___ SOURCE EXCERPT ___

Thanks Stefan,

As far as I can see from the docs, the pipe |> can be used to chain 
commands where one would use a true pipe in the shell. So the examples like 

run(`cut -d: -f3 /etc/passwd` |> `sort -n` |> `tail -n5`)

do make sense to me. However, it appears that if one wants to use operators 
like ; && || in commands, one needs to implement the logic at the julia 
level. That is fine.

However, I tried to cheat and used the pipe |> to chain commands even tough 
I do not need or want redirection to occur. For instance:

run(`touch a` |> `sleep 3` |> `touch b`)

This example  runs, but the three commands are executed "at the same time" as I 
see the two files a and b appearing at the same time in the file manager. Hence 
I deduce that |> cannot be used to chain all king of commands. Am I right?

___ RAW DATA ___

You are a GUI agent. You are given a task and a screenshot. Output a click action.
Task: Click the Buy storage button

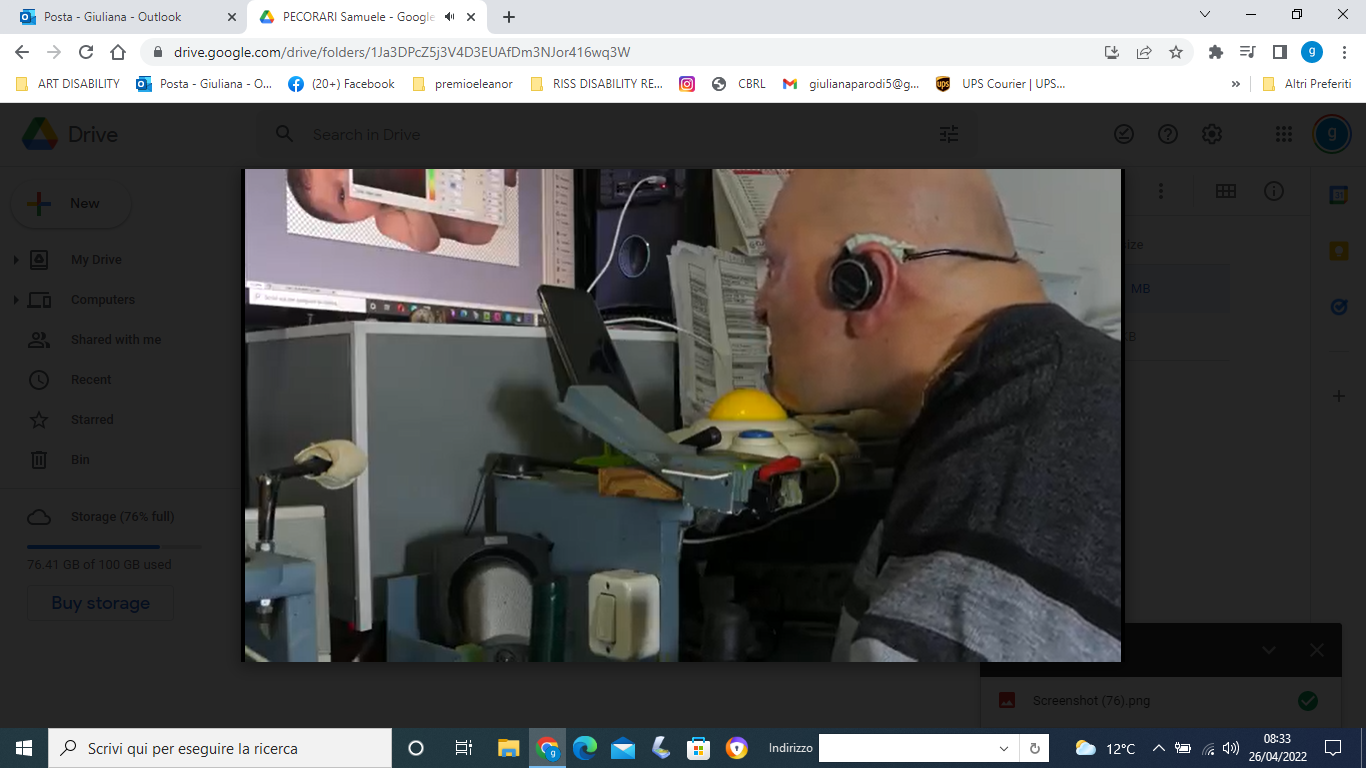pyautogui.click(x=100, y=603)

___

### TASK TO CARRY OUT
Answer these from the message above about Julia's |> operator, one per line:
1. What three commands does the first example chain together?
2. Which operators does the writer say must have their logic implemented at the julia level?
3. What did the writer see in the file manager after running the example with `touch a` and `touch b`?

### FULL OUTPUT
1. `cut -d: -f3 /etc/passwd`, `sort -n` and `tail -n5`
2. ; && ||
3. The two files a and b appeared at the same time.